After a while she was able to get new stints engineering – perhaps most prominently with Lil Uzi Vert; the tattooed, dreadlocked rapper whose unusual sound was clarified by Kesha’s skills: she worked closely with him on his debut album Luv Is Rage 2, which came out in August. Despite her difficulties she thinks the Atlanta scene is flourishing at the moment because “people are open there, you can even pop in on other people’s sessions”. Artists and engineers will live and sleep in their studios, which are more likely to be populated by their friends than stuck up music executives.
She remembers one session she worked on with Lil Uzi when Travis Scott came in which was “dope”. She also remembers a session when a fight broke out; perhaps the sour end of the lack of traditional ‘professionalism’. “I cut the mic off so I couldn’t hear what was going on”.

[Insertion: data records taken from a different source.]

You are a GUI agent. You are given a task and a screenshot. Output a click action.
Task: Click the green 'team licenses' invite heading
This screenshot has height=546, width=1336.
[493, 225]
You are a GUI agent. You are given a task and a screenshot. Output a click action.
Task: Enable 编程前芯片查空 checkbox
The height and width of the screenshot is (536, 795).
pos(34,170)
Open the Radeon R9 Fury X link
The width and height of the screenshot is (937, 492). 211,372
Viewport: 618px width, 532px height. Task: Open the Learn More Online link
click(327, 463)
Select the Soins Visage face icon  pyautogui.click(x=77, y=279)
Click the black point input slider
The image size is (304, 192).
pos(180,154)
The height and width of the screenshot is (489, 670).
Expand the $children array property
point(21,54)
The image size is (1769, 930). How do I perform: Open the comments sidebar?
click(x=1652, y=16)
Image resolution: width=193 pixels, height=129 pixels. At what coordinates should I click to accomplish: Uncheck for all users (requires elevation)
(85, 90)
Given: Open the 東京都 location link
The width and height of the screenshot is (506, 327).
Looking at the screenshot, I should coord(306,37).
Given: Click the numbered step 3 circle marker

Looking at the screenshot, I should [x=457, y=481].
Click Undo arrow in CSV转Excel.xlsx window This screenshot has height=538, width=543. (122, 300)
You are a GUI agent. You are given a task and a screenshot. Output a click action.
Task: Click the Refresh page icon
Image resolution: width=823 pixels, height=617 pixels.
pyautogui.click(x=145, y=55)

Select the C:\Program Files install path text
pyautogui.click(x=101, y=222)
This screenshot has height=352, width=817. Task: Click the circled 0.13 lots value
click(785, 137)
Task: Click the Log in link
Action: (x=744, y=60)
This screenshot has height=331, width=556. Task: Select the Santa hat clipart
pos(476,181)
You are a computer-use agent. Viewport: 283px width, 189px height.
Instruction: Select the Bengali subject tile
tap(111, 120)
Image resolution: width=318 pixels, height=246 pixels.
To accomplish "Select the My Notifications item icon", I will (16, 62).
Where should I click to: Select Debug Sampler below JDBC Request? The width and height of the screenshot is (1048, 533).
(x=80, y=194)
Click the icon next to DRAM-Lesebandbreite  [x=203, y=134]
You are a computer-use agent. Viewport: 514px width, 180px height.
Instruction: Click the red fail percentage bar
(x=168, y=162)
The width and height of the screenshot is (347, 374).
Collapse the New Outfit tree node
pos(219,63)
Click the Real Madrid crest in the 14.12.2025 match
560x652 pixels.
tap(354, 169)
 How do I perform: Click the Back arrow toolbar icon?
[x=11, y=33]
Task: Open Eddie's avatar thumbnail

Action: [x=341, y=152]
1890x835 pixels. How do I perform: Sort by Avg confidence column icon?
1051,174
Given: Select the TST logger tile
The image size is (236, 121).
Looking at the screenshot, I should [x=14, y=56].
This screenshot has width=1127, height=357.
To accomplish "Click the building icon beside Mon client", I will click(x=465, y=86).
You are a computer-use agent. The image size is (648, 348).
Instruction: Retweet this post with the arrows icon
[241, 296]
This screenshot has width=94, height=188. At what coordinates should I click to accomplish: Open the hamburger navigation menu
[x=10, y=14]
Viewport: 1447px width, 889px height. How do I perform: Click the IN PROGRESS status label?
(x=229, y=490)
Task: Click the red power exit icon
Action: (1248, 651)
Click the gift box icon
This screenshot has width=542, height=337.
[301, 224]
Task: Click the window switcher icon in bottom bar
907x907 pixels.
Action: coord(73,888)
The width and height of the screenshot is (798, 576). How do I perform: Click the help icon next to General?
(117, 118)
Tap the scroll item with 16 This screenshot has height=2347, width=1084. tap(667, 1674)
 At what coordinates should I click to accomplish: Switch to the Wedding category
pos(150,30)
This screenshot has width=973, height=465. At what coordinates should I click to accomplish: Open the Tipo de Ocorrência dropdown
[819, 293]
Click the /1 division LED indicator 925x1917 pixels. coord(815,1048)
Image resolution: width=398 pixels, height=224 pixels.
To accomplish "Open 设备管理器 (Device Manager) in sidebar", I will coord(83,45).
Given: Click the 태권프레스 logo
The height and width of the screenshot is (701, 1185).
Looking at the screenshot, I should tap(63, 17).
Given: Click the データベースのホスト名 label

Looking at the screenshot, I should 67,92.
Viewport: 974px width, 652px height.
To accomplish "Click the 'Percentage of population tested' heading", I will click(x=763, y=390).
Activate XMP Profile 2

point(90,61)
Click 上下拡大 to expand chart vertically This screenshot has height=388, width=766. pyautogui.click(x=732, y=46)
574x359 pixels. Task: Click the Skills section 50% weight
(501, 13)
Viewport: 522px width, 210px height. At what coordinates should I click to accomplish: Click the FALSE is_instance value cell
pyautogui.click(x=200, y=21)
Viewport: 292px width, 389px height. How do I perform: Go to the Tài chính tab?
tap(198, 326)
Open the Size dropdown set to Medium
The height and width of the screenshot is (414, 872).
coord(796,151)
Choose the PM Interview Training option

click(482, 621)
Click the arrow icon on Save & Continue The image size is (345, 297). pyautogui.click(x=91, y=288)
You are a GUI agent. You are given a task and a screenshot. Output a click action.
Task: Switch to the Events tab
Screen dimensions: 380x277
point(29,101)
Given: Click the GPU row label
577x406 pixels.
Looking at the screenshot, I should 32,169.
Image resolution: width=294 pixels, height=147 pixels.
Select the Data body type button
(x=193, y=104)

The sound she strives towards is “cleanliness” – her favourite engineer is Derek Ali, who worked on Kendrick Lamar's To Pimp a Butterfly. “His stuff is just so clean, so true to how it sounds. Like I know we add things to people’s voices, but unless you want a lot of effects or a certain kind of sound, with rap you want it to be really clean. He's really good at that.” She’s noticing a trend in the Atlanta scene that people are leaning towards simpler beats. “Back in the day you would have transitions before you get on the hook, or there would be a vamp, or the hook would get bigger,” she explains.
“The higher calibre singers would come in and just see a young girl, and automatically would think that didn't know what I was doing”
Being a woman in a technical industry which is very much dominated by men isn't always the easiest. According to the Audio Engineering Society, women working in professional audio make up too small a number in the industry to spend time measuring; but perhaps roughly 7 percent. Kesha says that she never looks at it “like I'm a girl trying to engineer” but she once had a singer, who she won’t name, “walk out” on her. The performer had to be coaxed back into the recording studio, but in the end, the session was “dope” and the singer pleased.
As well as being advised to dress in a certain way by other women in the industry, she’s also been questioned a fair amount on her credentials. “The higher calibre singers would come in and just see a young girl, and automatically would think that didn't know what I was doing,” she explains. “People start asking these questions to try and check. It's like, ‘How long have you been doing this?’ ‘Did you go to school for it?’, ‘How long did you go to school?’, ‘How long have you been engineering?’ I'm like, ‘oh god, these guys don't think I can engineer’.”
Her experiences in the main have been positive. Her gratefulness is palpable – things could have gone differently. Unlike many sound engineers, she’s developed a substantial public profile, and she comments on the fact that “engineers don't get enough credit”. “I know a lot of streaming music you don't get to see the credits and people do sometimes wanna know and it's hard for them to find out.”
As the interview draws to a close we reflect on her unofficial mentor Katherine Johnson (the mathematician of Hidden Figures fame), who is the avatar on her Instagram and her phone background.
“I was just so inspired by her, for a number of reasons. How she kept going despite the adversity, and that she kept a good attitude about it,” says Kesha. “Even if they didn't wanna give her the credit they still knew she was a genius and she was very talented.”